The Great Speckled Bird (song)

"The Great Speckled Bird" is a hymn from the southern United States whose lyrics were written by the Reverend Guy Smith, and transcribed by singer Charlie Swain. It is an allegory referencing fundamentalist self-perception during the Fundamentalist–Modernist Controversy.[1] The song is in the form of AABA and has a 12 bar count. It is based on Jeremiah 12:9, "Mine heritage is unto me as a speckled bird, the birds round about are against her; come ye, assemble all the beasts of the field, come to devour." It was recorded in 1936 by Roy Acuff. It was also later recorded by Johnny Cash and Kitty Wells (both in 1959), Pearly Brown (1961), Hank Locklin (1962), Marty Robbins (1966), Lucinda Williams (1978), Bert Southwood (1990), Marion Williams, and Jerry Lee Lewis. George Jones & The Smoky Mountain Boys also recorded it in the early 1970s (although that recording was not released until 2017).

"The Great Speckled Bird"
Song by Roy Acuff
Songwriter(s)Charlie Swain

The tune is the same apparently traditional melody used in the song "Thrills That I Can't Forget," recorded by Welby Toomey and Edgar Boaz for Gennett in 1925, and the song "I'm Thinking Tonight of My Blue Eyes," originally recorded by the Carter Family for Victor in 1929. The same melody was later used in the 1952 country hit "The Wild Side of Life," sung by Hank Thompson, and the even more successful "answer song" performed by Kitty Wells called "It Wasn't God Who Made Honky Tonk Angels" in the same year. A notable instrumental version is found on the Grammy Award-Nominated album 20th Century Gospel by Nokie Edwards and The Light Crust Doughboys on Greenhaw Records.[2]

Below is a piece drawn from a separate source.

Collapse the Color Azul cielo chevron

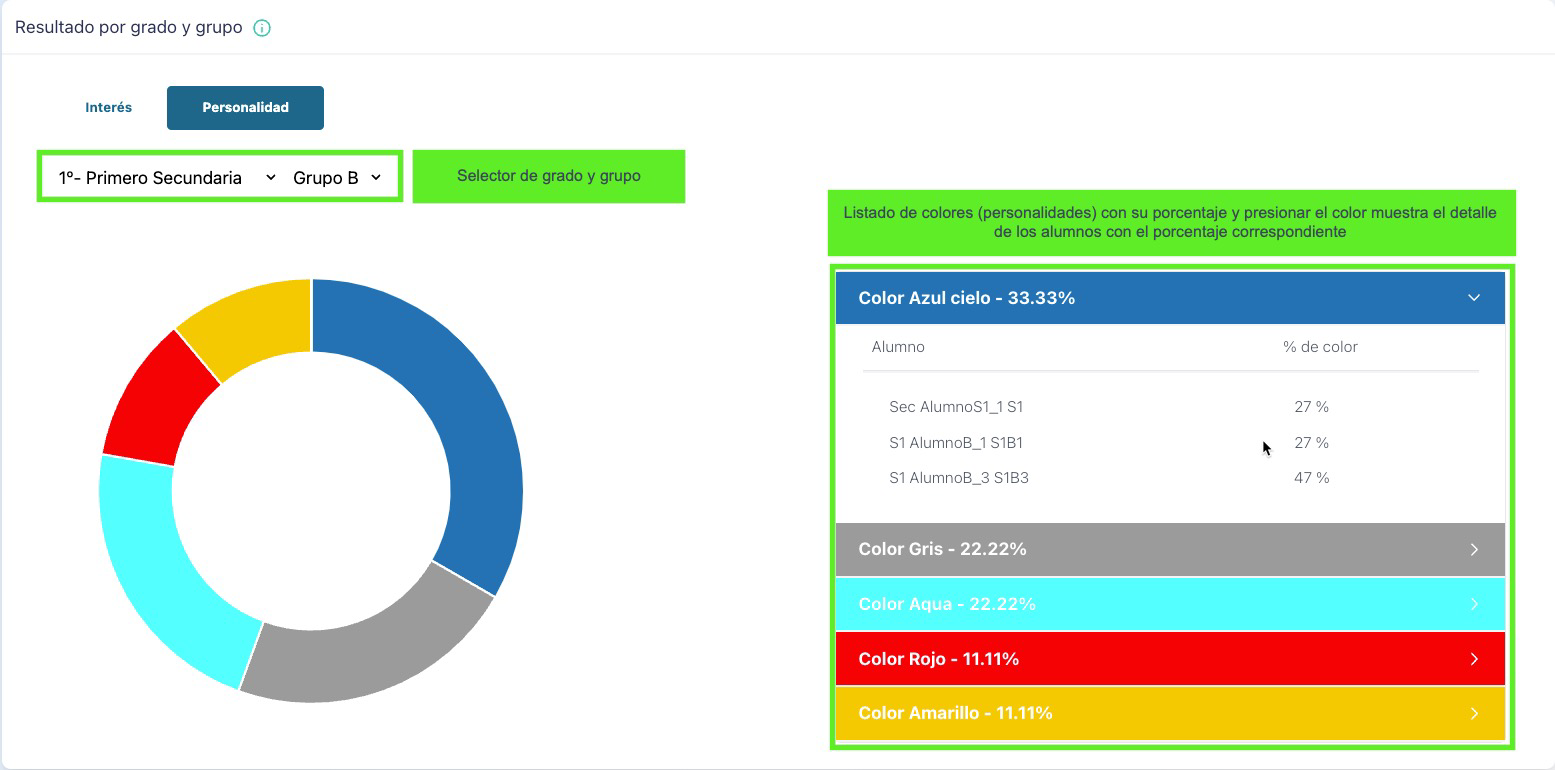[x=1473, y=298]
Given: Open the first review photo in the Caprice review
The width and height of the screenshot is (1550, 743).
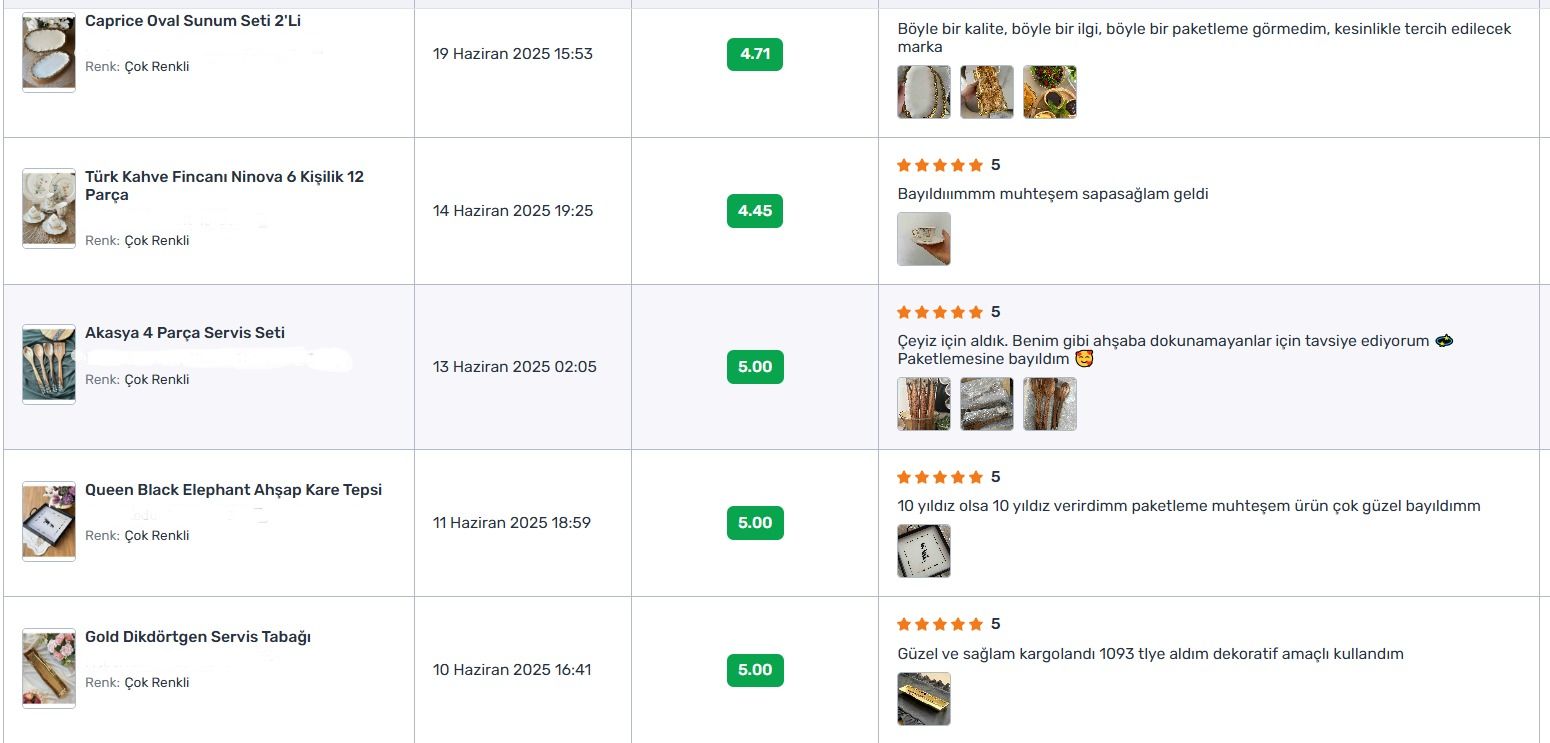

The connection between these songs is noted in the David Allan Coe song "If That Ain't Country" that ends with the lyrics "I'm thinking tonight of my blue eyes/ Concerning a great speckled bird/ I didn't know God made honky-tonk angels/ and went back to the wild side of life."

The song is also referenced, and portions of the melody-line are used, in "When the Silver Eagle Meets the Great Speckled Bird" by Porter Wagoner.

"Something to Love", by Jason Isbell and the 400 Unit references the song when speaking of learning music: "They taught me how to make the chords and sing the words. I'm still singing like that great speckled bird."

Both the song "The Great Speckled Bird" and the passage from Jeremiah may be a poetic description of mobbing behavior.[3]


  1. ^ See "Radio: Opry Night," Time, Monday, Jan. 29, 1940. and Russell Moore, The Cross and the Jukebox: The Great Speckled Bird Archived 2011-10-06 at the Wayback Machine, Feb. 5, 2011.
  2. ^ "Art Greenhaw Music CD's & Cassettes". Retrieved 12 October 2018.
  3. ^ JA Emerton (1969). "Notes on Jeremiah 12 9 and on some suggestions of J. D. Michaelis about the Hebrew words naḥā, 'abrā, and ja jadă". Zeitschrift für die Alttestamentliche Wissenschaft. 81 (2): 182–191.